_To be done_
Answer these questions from the passage on Brick's binning dashboard.
(a) How many binning strategies does the binning dashboard support?
(b) In range-based auto-binning, the processed data is divided into n equal-sized what?
(c) In the tree-based approach, what is tuned to quantize the analyzed variable?

___ Excerpt to read

Brick provides a powerful interactive interface for the numerical variable's quantization with respect to the binary target variable. The quality of the binning is assessed considering the predictive power of the resulted categorical variable (please, see for the details) so that guarantees that the categorization is performed the best way.
Binning dashboard supports four binning strategies:
- Quantile-based auto-binning. The resulted categories are the results of the dividing of the processed data into n equal-sized bins
- Range-based auto-binning. The resulted categories are the results of the dividing of the processed data into n equal-sized ranges.
- IV optimal auto binning. The obtained bins provide the best Information Value of the resulted categorical variable. Optimal bins are gotten via tree-based binning with the optimization of the model parameters with respect to the Information Value of the resulted categories. The basic idea of the tree-based approach is to quantize the analyzed variable via tuning the decision tree that inference the binary target variable from numerical predictors. The final decision rules are interpreted as a binning procedure.
- Manual binning. User can adjust the auto-binning results via manual manipulation with the obtained bins - their union, splitting, renaming, etc. The quality of bins also can be analysed via Information Value assessment.

______
___ Data excerpt

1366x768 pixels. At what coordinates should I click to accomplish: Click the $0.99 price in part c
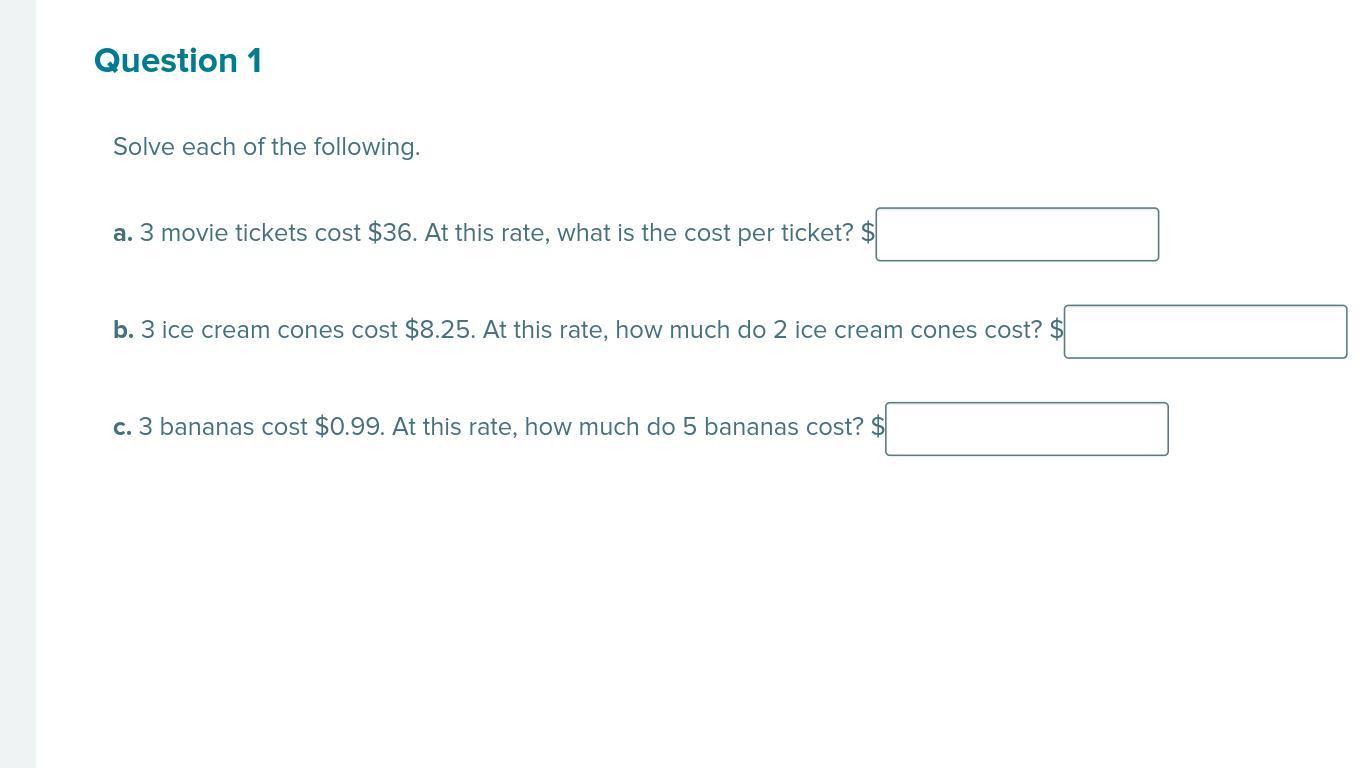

______

_Answer to this problem_
(a) Four.
(b) Ranges.
(c) A decision tree that infers the binary target variable from numerical predictors.